Government Sector
The U. S. Department of Defense and the State Department are officially sanctioning the use of social media, including permitting the personal use of social networks on work computers.
In a Foreign Affairs Manual on Information Management, the Departments acknowledge the roles social networking play in conducting diplomatic, public affairs, intelligence-gathering and internal collaboration activities, and provide guidance in the document for the use of social media.
Social media is allowed on both classified and unclassified Department networks.
The Department manual has a section specifically addressing the personal use of social media on government networks. It also specifies that social content must be Section 508 compliant, highlights important records management compliance issues and requires separate social media "terms of use" be posted on official sites.
This is an excellent example of a comprehensive government social media policy. It incorporates many of the "best practices" that we have been encouraging our government clients to adopt in their policies. We wholehearted recommend you review it for how these apply to your agency.
[ Resources for you ]
Using Social Media: U.S. Department of State Foreign Affairs Manual Volume 5—Information Management
| Download U.S. Department of State Policy: Using Social Media (5 FAM 79)0 (PDF) |
News Update: Be Careful How You Archive Social Site Content
Last month, we gave you a "heads-up" that a case before the courts (Facebook v PowerVentures) might impact how you archive or aggregate content from Facebook and other social media sites to comply with records acts provisions.

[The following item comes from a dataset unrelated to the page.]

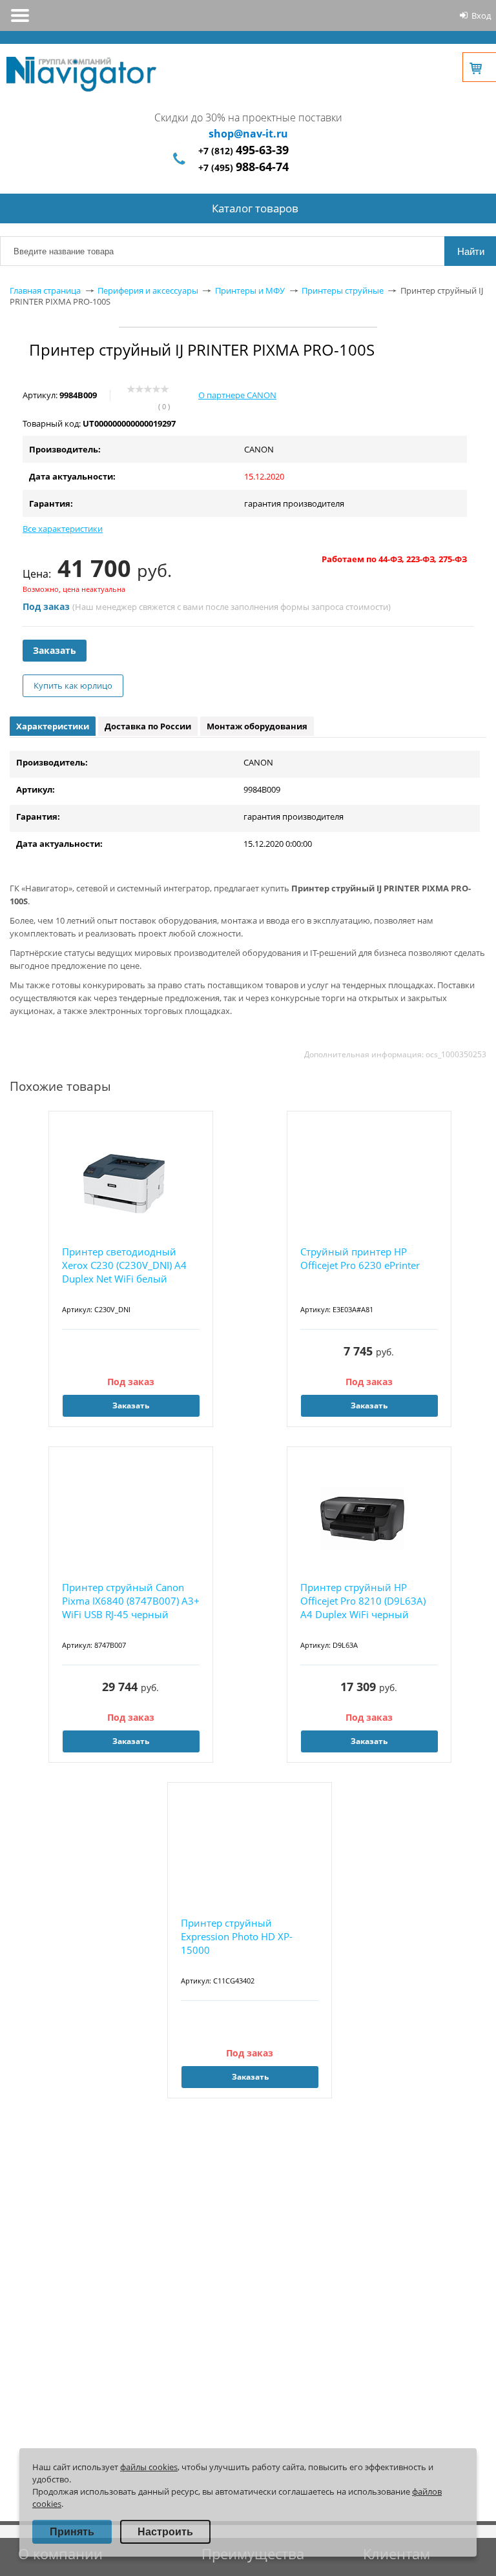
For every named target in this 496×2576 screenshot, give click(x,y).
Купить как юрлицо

The good news is a U.S. federal court ruled in this case that violating a website terms of use is not a crime. However, the court ruled that if a social site sets up technological barriers for scraping content - even if done simply to enforce terms of use - any service that bypasses them in order to scrape a users own content may violate California's computer crime laws.

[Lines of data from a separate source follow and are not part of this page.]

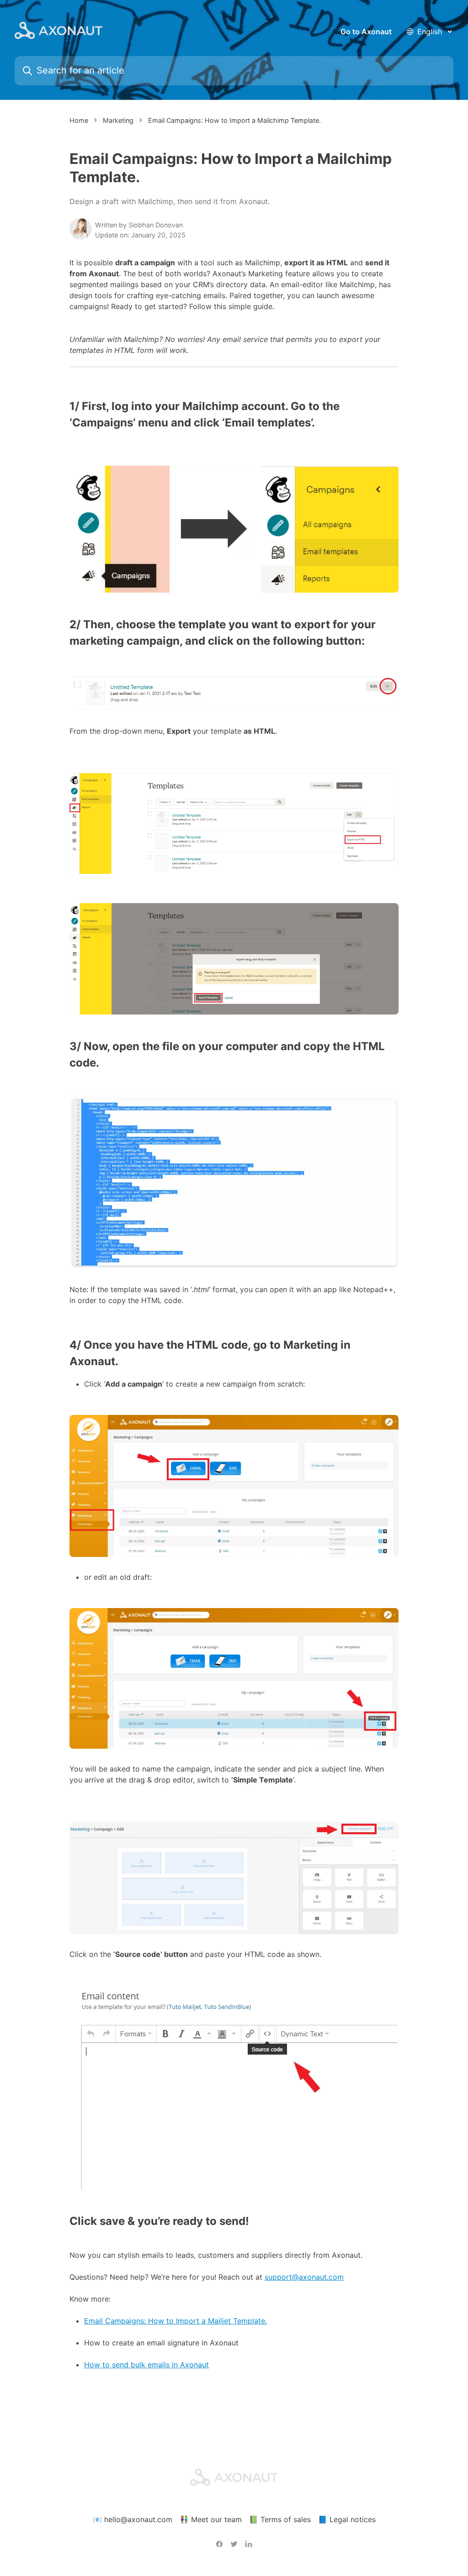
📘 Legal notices (347, 2519)
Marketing (118, 120)
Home (78, 120)
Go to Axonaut (366, 31)
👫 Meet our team (211, 2519)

If your agency is using a service, such as Power.com, to aggregate your data from several networks, be sure to ask if the service has an agreement with the networks to access and aggregate the data.
More importantly, find out if they use any technologies to circumvent any of the site's blocking mechanisms and if they have been asked to stop collecting the data. And, of course, don't code around barriers set up by any social site.
In an increasingly cloud-based world it is sometimes difficult to tell where your aggregation service is headquartered. It may be important to find out - even if they have offices in your country - to ensure they are aware if ab subject to the laws that impact you.